Does that fall within lean bulk? I'm not sure, and I don't care. I am circa 18% bf, which is top end of fat % for a bulk imo and others, so I am hoping not to get any fatter lol.


----------



## FelonE1 (Dec 23, 2013)

Dark sim said:


> I don't like them terms, often misinterpreted, especially lean bulk. Dirty bulk to most means you will eat whatever the fk you want, ultimately getting too fat.
> 
> I bulk with an aim of 1-2lb gain every week, especially during a blast. On a cruise I am happy with 1lb a week, even happy to hold weight.
> 
> Does that fall within lean bulk? I'm not sure, and I don't care. I am circa 18% bf, which is top end of fat % for a bulk imo and others, so I am hoping not to get any fatter lol.


Fatty lol

To me a dirty bulk is not worrying about getting fat,regardless of 'clean' or 'dirty' foods


----------



## EpicSquats (Mar 29, 2014)

I'm on a constant bulk AKA fat [email protected] Fvcks given zero. Fight me.


----------



## RexEverthing (Apr 4, 2014)

FelonE said:


> The reason I change my mind is because I think right I'll lean bulk and minimise fat but then don't gain. Then I think I'll pile the food in but then I don't like getting fat lol.
> 
> End of the month I'm gonna jump on


Amen brother!


----------



## FelonE1 (Dec 23, 2013)

EpicSquats said:


> I'm on a constant bulk AKA fat [email protected] Fvcks given zero. Fight me.


Can't we just hug it out?

Come here you......


----------



## dtlv (Jul 24, 2009)

Yes said:


> Were they natural or not?


It seems very likely they were natty because rate of gain was similar to all people and within the rate you'd expect for natural gains - if they were using then it would be a pretty remarkable coincidence that all 39 people were at the same stage of a cycle responding exactly the same way and screening failed to spot it. Normally when there's a test like this and a sted user participates they are screened out quickly due to an anomalous response.


----------



## walton21 (Aug 11, 2008)

I tried lean bulking on 4500 cal and I dont know how much I lost weight and size :/

So I went back to dirty bulking and shoved in a dbol cycle and gained over a stone only lost 4lb after pct .

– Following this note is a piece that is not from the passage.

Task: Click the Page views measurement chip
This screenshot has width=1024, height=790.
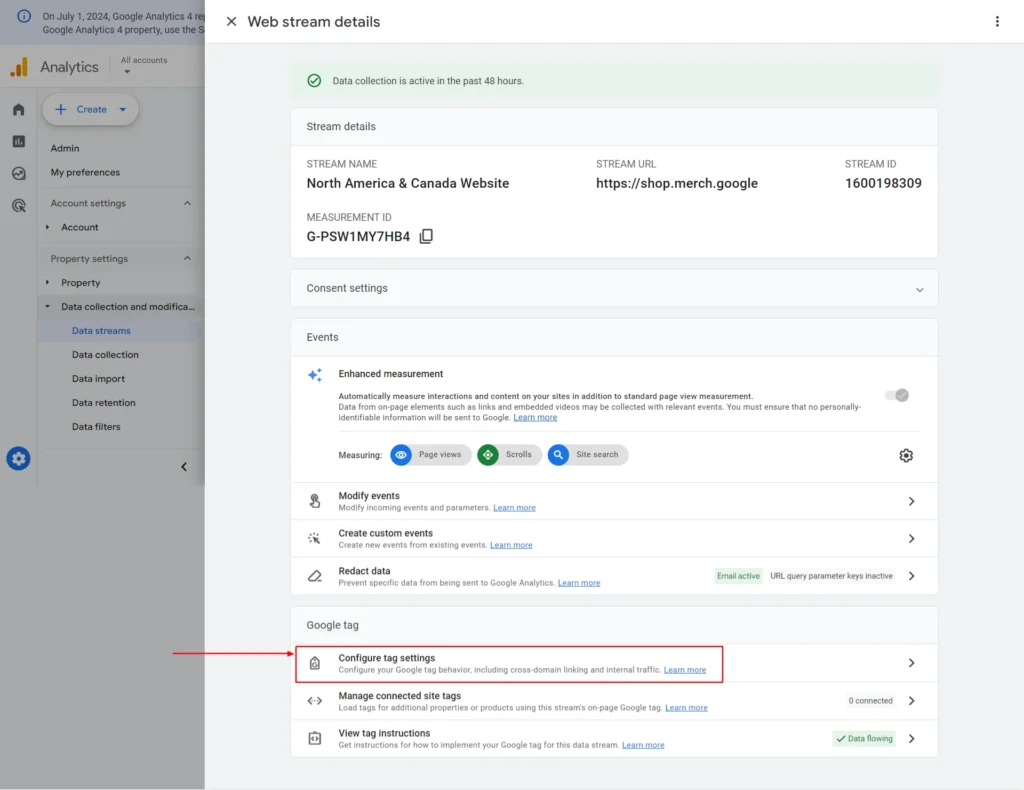Action: click(429, 455)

About to do a test, bold and anavar cycle and dirty bulk, but by dirty bulk I do tend to still go for low fat and stay away from take aways etc everything else is fair game I just never stop eating lol


----------



## ironman1985bcn (Mar 3, 2010)

FelonE said:


> I've been eating between 4100 and 5000 cals at 200lbs for 5 weeks...........no gains


I have the same curse, I only gain when I add a LOT of kcal, overeating + busting my ass in the gym or no weight increase, and even then if I have a bad night or something similar I lose a ton of weight... Which sucks like a b*tch


----------



## Frandeman (Mar 24, 2014)

I eat what I like and enjoy eating all kind of foods,,, f**k counting macros for every meal

then I diet for 6 weeks and loads of clenbuterol :whistling:


----------



## SILV3RBACK (Jun 23, 2012)

FelonE said:


> Eating whatever and not worrying about bodyfat and bulking while trying to stay lean,my definition anyway


This is me. Been doing it for the past 30 years. I find the staying lean part difficult to do though lol.


----------



## MRSTRONG (Apr 18, 2009)

FelonE said:


> I've been eating between 4100 and 5000 cals at 200lbs for 5 weeks...........no gains


must be bunk chicken breasts


----------



## FelonE1 (Dec 23, 2013)

MRSTRONG said:


> must be bunk chicken breasts


Have to email my source


----------



## TrailerParkBoy (Sep 20, 2011)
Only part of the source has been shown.